— Data to process —
········

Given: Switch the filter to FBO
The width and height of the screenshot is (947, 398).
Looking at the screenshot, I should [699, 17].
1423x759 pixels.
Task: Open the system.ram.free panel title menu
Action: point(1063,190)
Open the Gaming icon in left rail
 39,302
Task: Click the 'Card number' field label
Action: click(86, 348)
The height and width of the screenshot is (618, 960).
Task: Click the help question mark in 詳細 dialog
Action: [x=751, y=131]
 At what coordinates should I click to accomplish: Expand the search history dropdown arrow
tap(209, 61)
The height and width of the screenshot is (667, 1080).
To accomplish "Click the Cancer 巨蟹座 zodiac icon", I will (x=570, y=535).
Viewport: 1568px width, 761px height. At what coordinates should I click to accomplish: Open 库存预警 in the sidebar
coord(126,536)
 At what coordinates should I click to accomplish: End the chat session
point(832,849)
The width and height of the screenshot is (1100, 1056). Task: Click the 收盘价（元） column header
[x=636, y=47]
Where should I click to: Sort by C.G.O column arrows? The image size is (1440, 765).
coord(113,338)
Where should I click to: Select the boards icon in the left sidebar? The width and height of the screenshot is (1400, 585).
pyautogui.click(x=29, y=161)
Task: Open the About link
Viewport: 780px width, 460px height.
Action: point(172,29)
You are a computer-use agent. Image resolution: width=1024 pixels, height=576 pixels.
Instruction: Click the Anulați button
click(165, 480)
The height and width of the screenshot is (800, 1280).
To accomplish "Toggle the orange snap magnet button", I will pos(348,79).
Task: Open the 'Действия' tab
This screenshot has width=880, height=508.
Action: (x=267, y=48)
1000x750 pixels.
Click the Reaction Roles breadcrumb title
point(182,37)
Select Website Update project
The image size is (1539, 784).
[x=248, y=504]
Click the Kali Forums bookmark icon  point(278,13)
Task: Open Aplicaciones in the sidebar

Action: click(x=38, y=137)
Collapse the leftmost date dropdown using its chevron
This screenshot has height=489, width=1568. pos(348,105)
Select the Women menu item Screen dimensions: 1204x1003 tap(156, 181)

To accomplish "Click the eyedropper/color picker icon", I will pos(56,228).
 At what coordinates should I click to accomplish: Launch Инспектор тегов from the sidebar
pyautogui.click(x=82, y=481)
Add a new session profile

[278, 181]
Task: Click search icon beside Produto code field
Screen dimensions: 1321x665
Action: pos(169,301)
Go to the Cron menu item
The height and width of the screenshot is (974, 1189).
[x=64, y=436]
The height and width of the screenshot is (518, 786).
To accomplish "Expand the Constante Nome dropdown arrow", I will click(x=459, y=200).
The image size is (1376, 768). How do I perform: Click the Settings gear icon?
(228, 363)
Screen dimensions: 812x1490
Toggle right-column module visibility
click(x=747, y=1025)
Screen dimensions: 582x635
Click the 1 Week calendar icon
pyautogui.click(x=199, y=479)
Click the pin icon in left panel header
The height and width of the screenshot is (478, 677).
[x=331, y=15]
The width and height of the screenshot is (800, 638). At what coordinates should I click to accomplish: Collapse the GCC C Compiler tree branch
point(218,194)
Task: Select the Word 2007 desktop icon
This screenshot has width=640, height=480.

········

— Your goal —
All of the data needs to be printed once more, exactly.

— Result of the task —
Given: Switch the filter to FBO
The width and height of the screenshot is (947, 398).
Looking at the screenshot, I should [699, 17].
1423x759 pixels.
Task: Open the system.ram.free panel title menu
Action: point(1063,190)
Open the Gaming icon in left rail
 39,302
Task: Click the 'Card number' field label
Action: click(86, 348)
The height and width of the screenshot is (618, 960).
Task: Click the help question mark in 詳細 dialog
Action: [x=751, y=131]
 At what coordinates should I click to accomplish: Expand the search history dropdown arrow
tap(209, 61)
The height and width of the screenshot is (667, 1080).
To accomplish "Click the Cancer 巨蟹座 zodiac icon", I will (x=570, y=535).
Viewport: 1568px width, 761px height. At what coordinates should I click to accomplish: Open 库存预警 in the sidebar
coord(126,536)
 At what coordinates should I click to accomplish: End the chat session
point(832,849)
The width and height of the screenshot is (1100, 1056). Task: Click the 收盘价（元） column header
[x=636, y=47]
Where should I click to: Sort by C.G.O column arrows? The image size is (1440, 765).
coord(113,338)
Where should I click to: Select the boards icon in the left sidebar? The width and height of the screenshot is (1400, 585).
pyautogui.click(x=29, y=161)
Task: Open the About link
Viewport: 780px width, 460px height.
Action: point(172,29)
You are a computer-use agent. Image resolution: width=1024 pixels, height=576 pixels.
Instruction: Click the Anulați button
click(165, 480)
The height and width of the screenshot is (800, 1280).
To accomplish "Toggle the orange snap magnet button", I will pos(348,79).
Task: Open the 'Действия' tab
This screenshot has width=880, height=508.
Action: (x=267, y=48)
1000x750 pixels.
Click the Reaction Roles breadcrumb title
point(182,37)
Select Website Update project
The image size is (1539, 784).
[x=248, y=504]
Click the Kali Forums bookmark icon  point(278,13)
Task: Open Aplicaciones in the sidebar

Action: click(x=38, y=137)
Collapse the leftmost date dropdown using its chevron
This screenshot has height=489, width=1568. pos(348,105)
Select the Women menu item Screen dimensions: 1204x1003 tap(156, 181)

To accomplish "Click the eyedropper/color picker icon", I will pos(56,228).
 At what coordinates should I click to accomplish: Launch Инспектор тегов from the sidebar
pyautogui.click(x=82, y=481)
Add a new session profile

[278, 181]
Task: Click search icon beside Produto code field
Screen dimensions: 1321x665
Action: pos(169,301)
Go to the Cron menu item
The height and width of the screenshot is (974, 1189).
[x=64, y=436]
The height and width of the screenshot is (518, 786).
To accomplish "Expand the Constante Nome dropdown arrow", I will click(x=459, y=200).
The image size is (1376, 768). How do I perform: Click the Settings gear icon?
(228, 363)
Screen dimensions: 812x1490
Toggle right-column module visibility
click(x=747, y=1025)
Screen dimensions: 582x635
Click the 1 Week calendar icon
pyautogui.click(x=199, y=479)
Click the pin icon in left panel header
The height and width of the screenshot is (478, 677).
[x=331, y=15]
The width and height of the screenshot is (800, 638). At what coordinates should I click to accomplish: Collapse the GCC C Compiler tree branch
point(218,194)
Task: Select the Word 2007 desktop icon
This screenshot has width=640, height=480.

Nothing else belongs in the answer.